The first information returns to be added online for taxpayers are Form W-2, Wage and Tax Statement and Form 1095-A, Health Insurance Marketplace Statement. The forms will be available for tax years 2023 and 2024 under the Records and Status tab in the taxpayer’s Individual Online Account

In the months ahead, the IRS plans to add more information return documents to the Individual Online Account. 

Only information return documents issued in the taxpayer’s name will be available in their Online Account. The taxpayer’s spouse needs to log into their own Online Account to retrieve their information return documents. That’s true whether they file a joint or separate return.

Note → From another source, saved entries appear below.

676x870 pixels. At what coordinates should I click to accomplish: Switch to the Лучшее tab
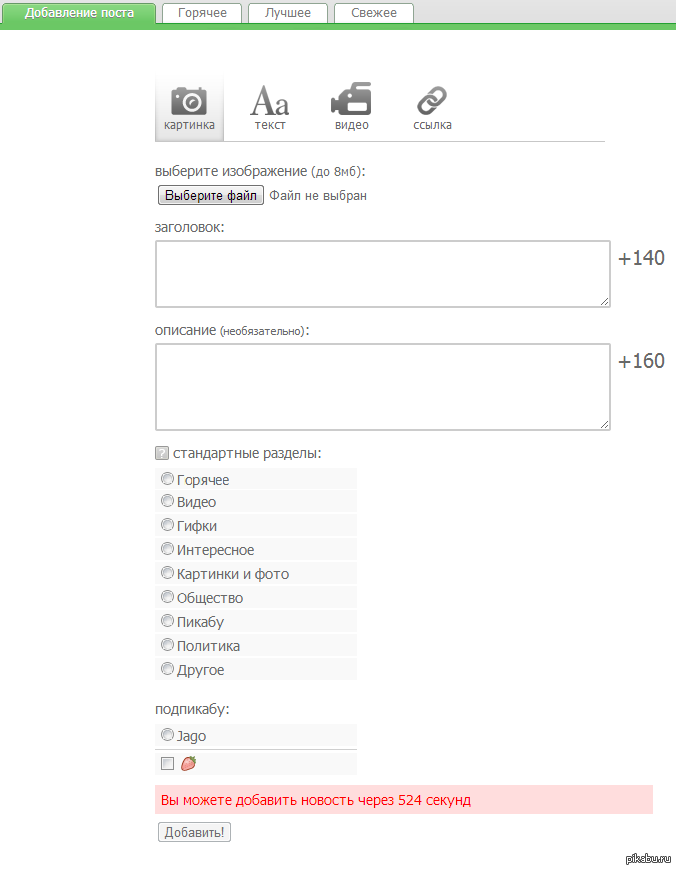(x=287, y=13)
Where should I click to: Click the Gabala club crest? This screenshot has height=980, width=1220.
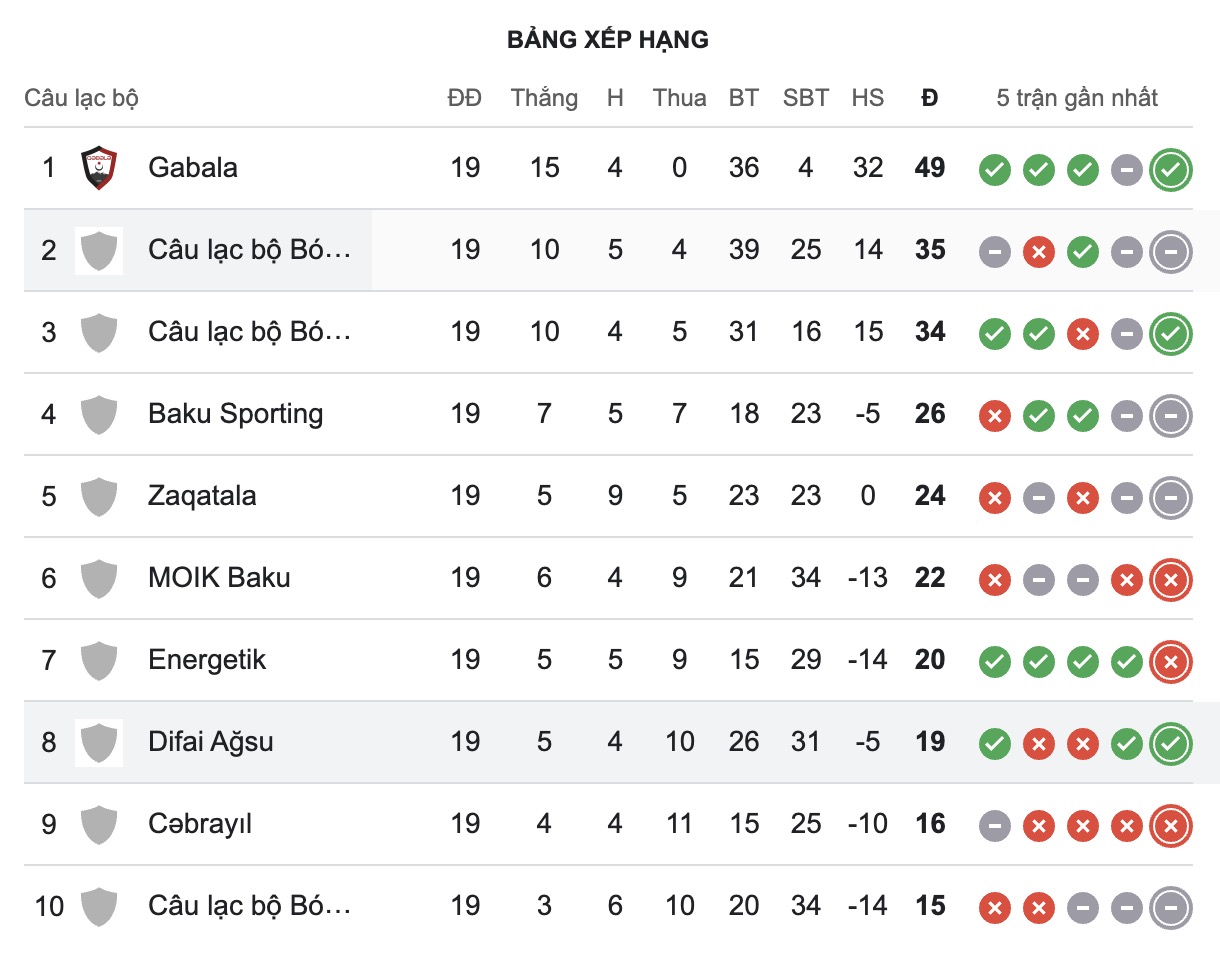tap(99, 168)
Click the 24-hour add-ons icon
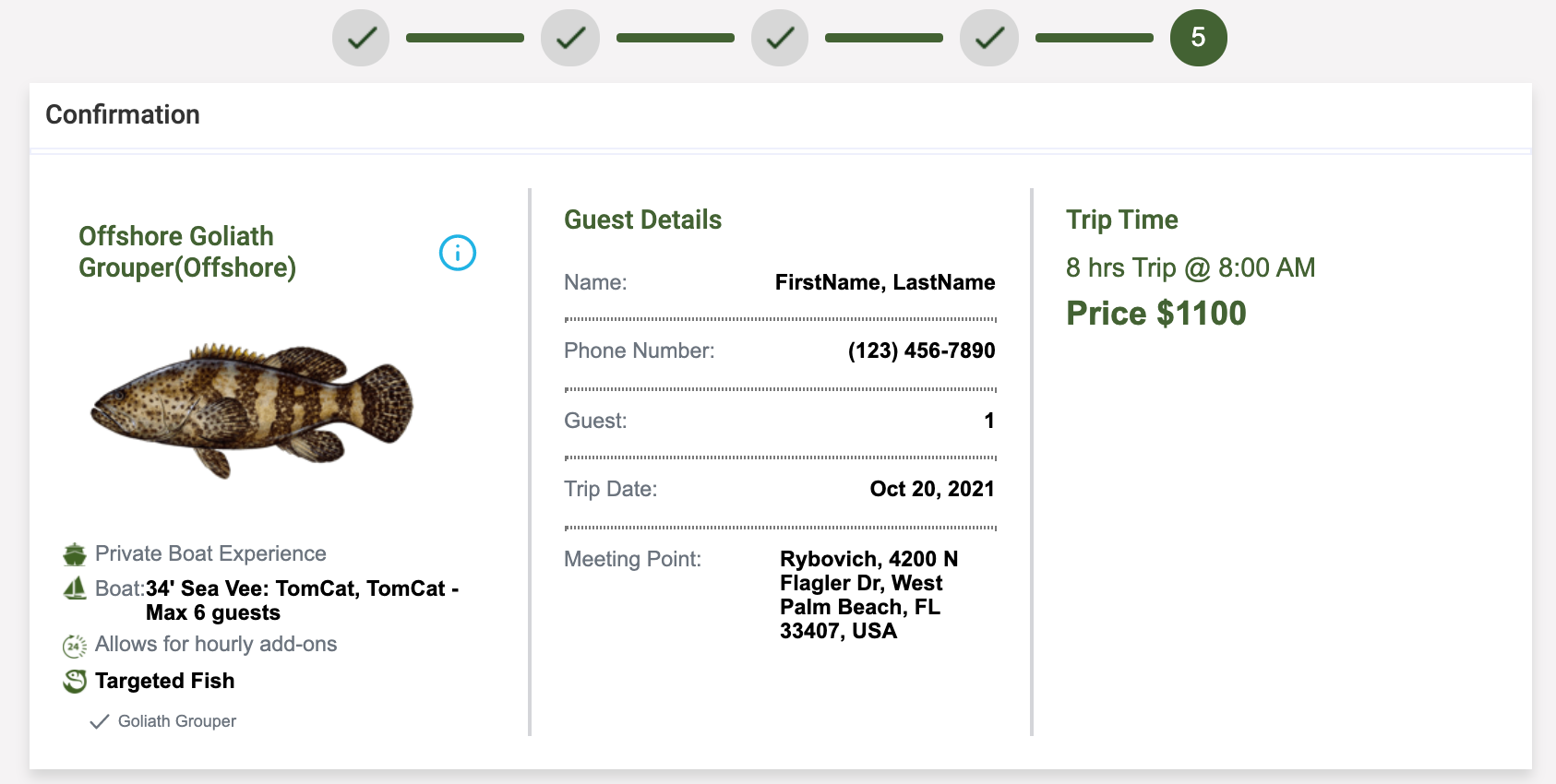The height and width of the screenshot is (784, 1556). click(75, 646)
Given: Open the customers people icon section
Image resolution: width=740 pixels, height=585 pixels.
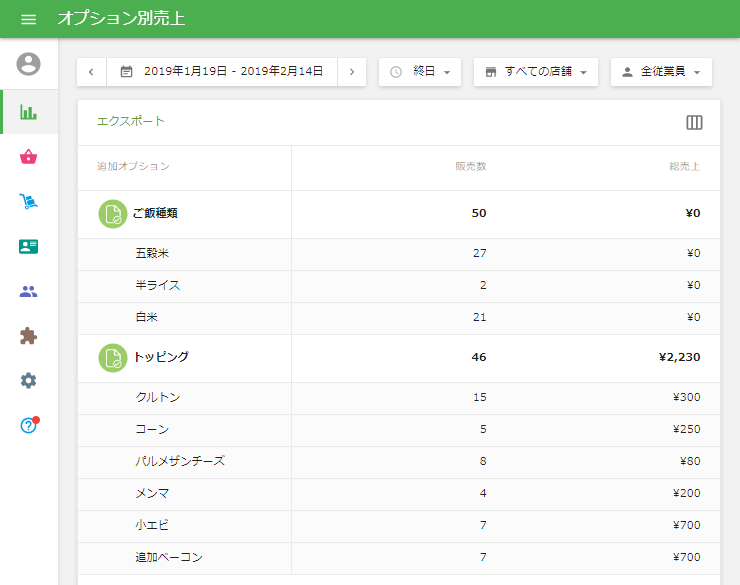Looking at the screenshot, I should (29, 292).
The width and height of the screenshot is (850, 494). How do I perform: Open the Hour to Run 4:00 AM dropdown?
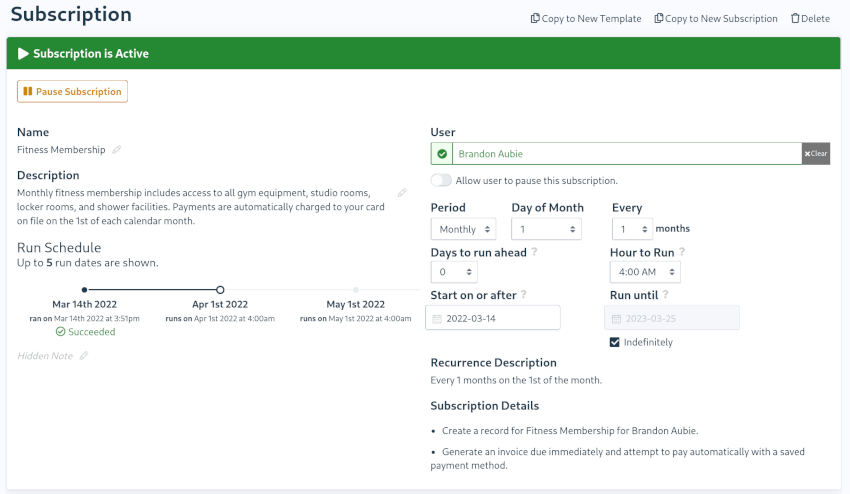(645, 272)
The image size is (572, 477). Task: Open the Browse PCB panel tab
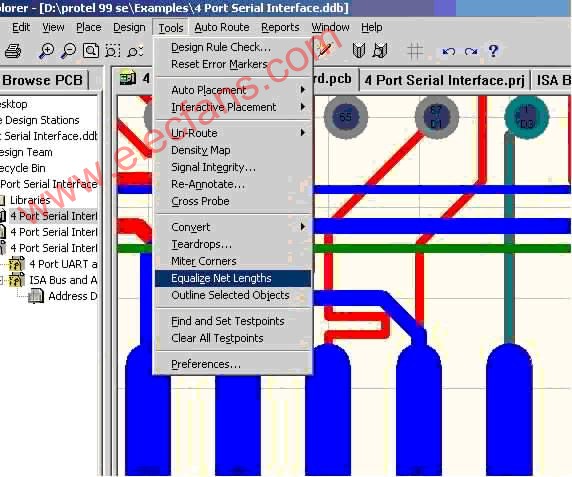[43, 80]
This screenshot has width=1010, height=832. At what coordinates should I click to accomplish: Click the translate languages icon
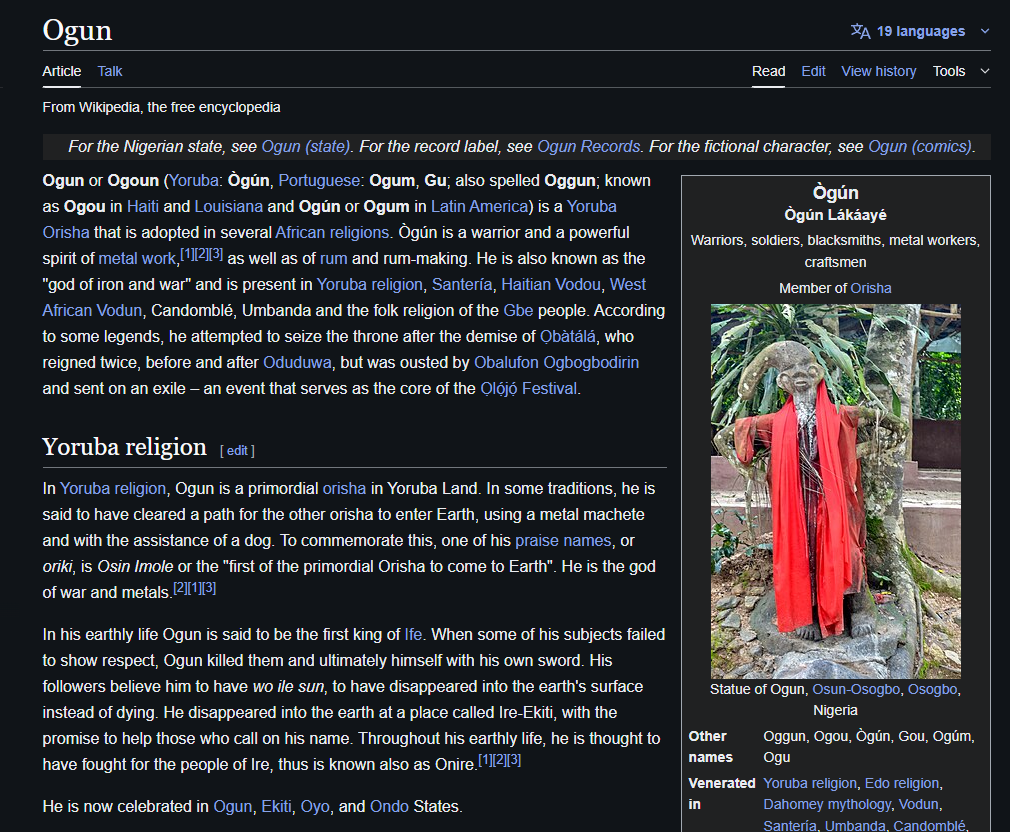point(860,31)
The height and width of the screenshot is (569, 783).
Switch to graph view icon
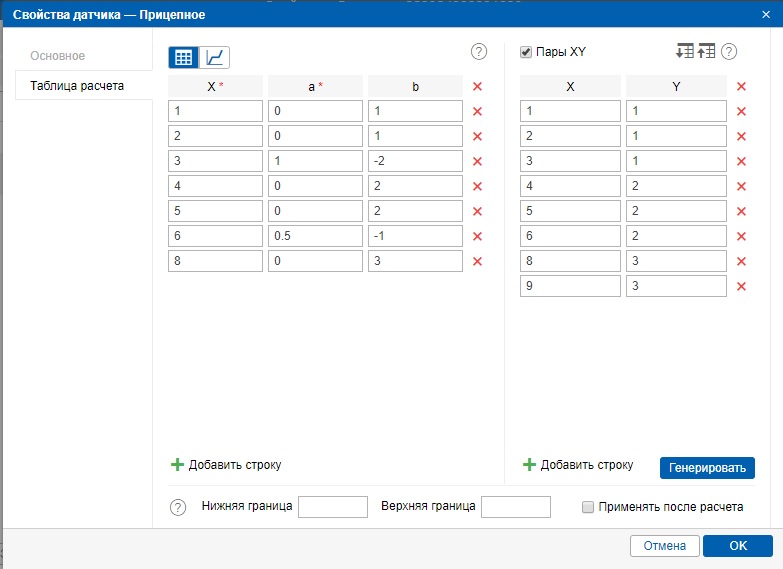[x=215, y=58]
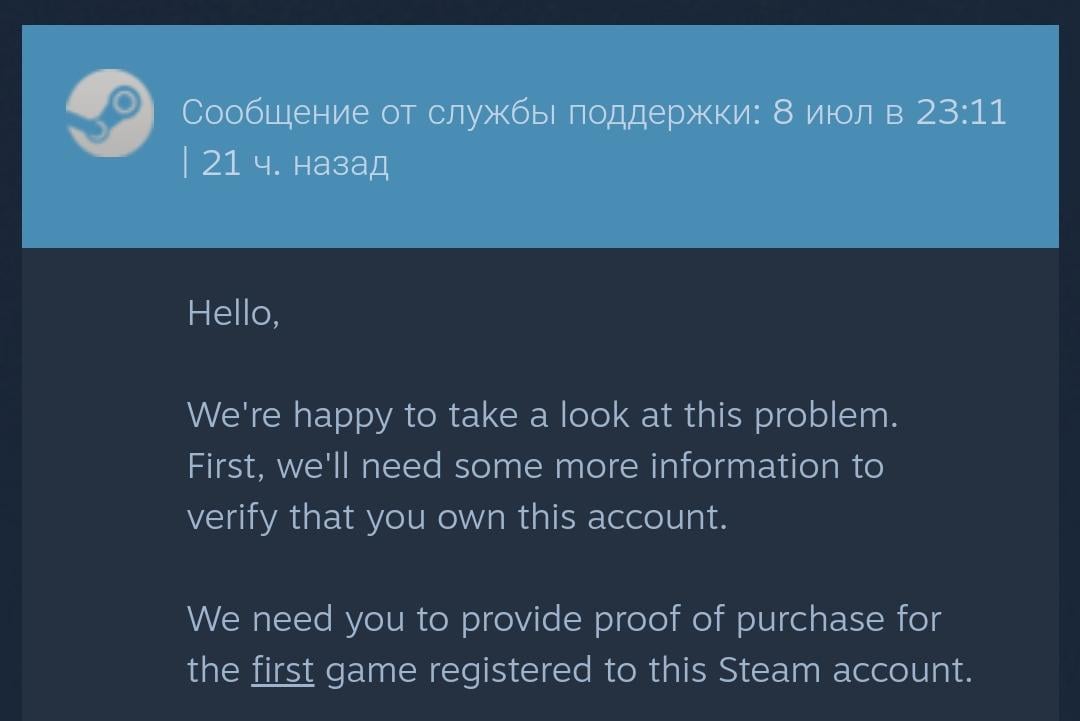Click the word "happy" in the message

(343, 417)
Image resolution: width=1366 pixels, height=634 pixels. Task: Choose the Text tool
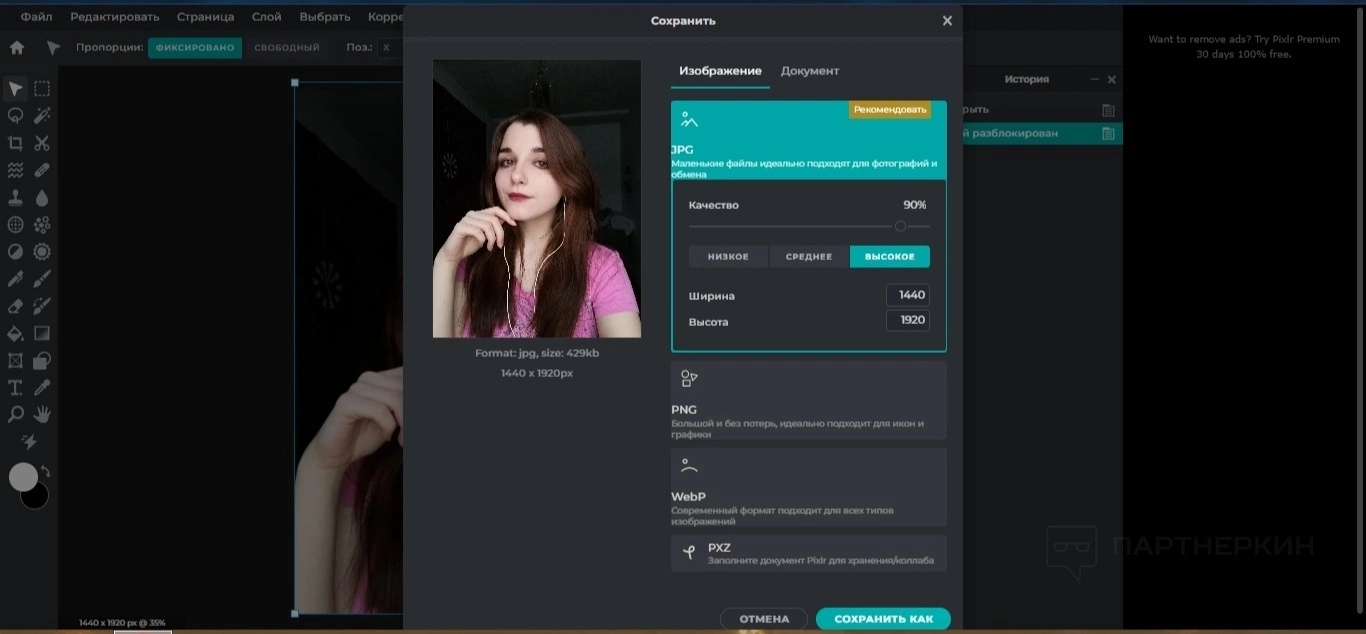[x=16, y=387]
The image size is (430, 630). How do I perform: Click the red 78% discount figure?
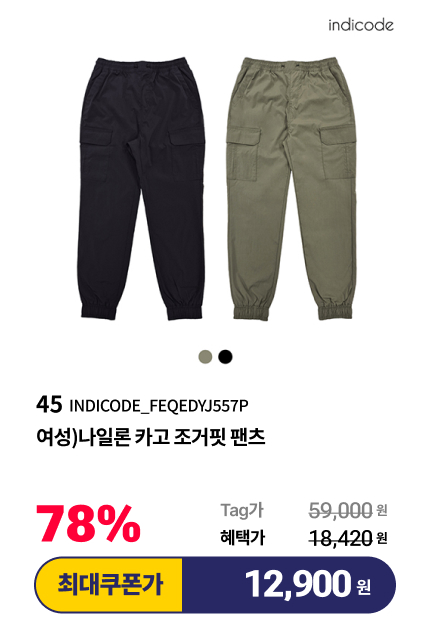point(88,524)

State and local tax information, including state and local tax information on the Form W-2, won’t be available on Individual Online Account. The IRS said filers should continue to keep the records mailed to them by the original reporter. 

The IRS had been adding more technology tools, including Business Tax Accounts and Tax Pro Accounts, in recent years thanks to the extra funding from the Inflation Reduction Act of 2022. However, layoffs of between 6,000 and 7,000 employees and hiring freezes at the IRS in the midst of tax season threaten to stall such improvements, according to a group of former IRS commissioners. Both IRS commissioner Danny Werfel and acting commissioner Douglas O’Donnell have stepped down in recent weeks. Over the weekend, dismissal notices went out to 18F, a federal agency that helped develop the IRS’s Direct File program and other tools like the Login.gov authentication service. The Trump administration and the Elon Musk-led Department of Government Efficiency have reportedly made plans to shut down at least 113 of the IRS’s in-person Taxpayer Assistance Centers around the country after tax season, according to the Washington Post, either terminating their leases or letting them expire. Werfel had been using the funds from the Inflation Reduction Act to expand the number of Taxpayer Assistance Centers, opening or reopening more than 50 of them for a total of 360 nationwide.

A group of Democrats on Congress’s tax-writing committee criticized the move to close the centers. “Ask any congressional district office and you’ll hear about the challenges constituents face during filing season, which is why Democrats ushered in a once-in-a-generation investment in modernizing the IRS and delivering the customer service the people deserve,” said House Ways and Means Committee ranking member Richard Neal, D-Massachusetts, Tax Subcommittee ranking member Mike Thompson, D-Califonia, and Oversight Subcommittee ranking member Terri Sewell, D-Aabama, in a statement last week. “This administration is hellbent on destroying our progress. It wasn’t enough for them to fire nearly 7,000 IRS employees in the middle of filing season, but now, they are skirting federal mandatory notice procedures and reportedly shuttering over 100 offices that offer taxpayer assistance — an absolute nightmare for taxpayers. As required by the Taxpayer First Act, a 90-day notice must be given to both the public and the Congress before closing any Taxpayer Assistance Centers. We need answers now. We are demanding the Administration provide a list of the centers they plan to close — it’s the least the ‘most transparent Administration’ can do.”

Lawmakers are also concerned about reports of immigration officials pushing the IRS to disclose the home address of 700,000 people suspected of living in the U.S. illegally. According to the Washington Post, the IRS had initially rejected the request from the Department of Homeland Security, but with the departure of O’Donnell last week, the new acting commissioner, Melanie Krause, has indicated she is open to exploring how to comply with the request. However, that move could violate taxpayer data privacy laws, one Senate Democrat warned

“The Trump administration is attempting to illegally weaponize our tax system against people it deems undesirable, and if anybody believes this abuse will begin and end with immigrants, they’re dead wrong,” said Senate Finance Committee ranking member Ron Wyden, D-Oregon, in a statement. “Trump doesn’t care about taxpayer privacy laws and has likely promised to pardon staff who help him violate them, but those individuals would be wise to remember that Trump can’t pardon them out from under the heavy civil damages they’re risking with the choices they make in the coming days, weeks and months.”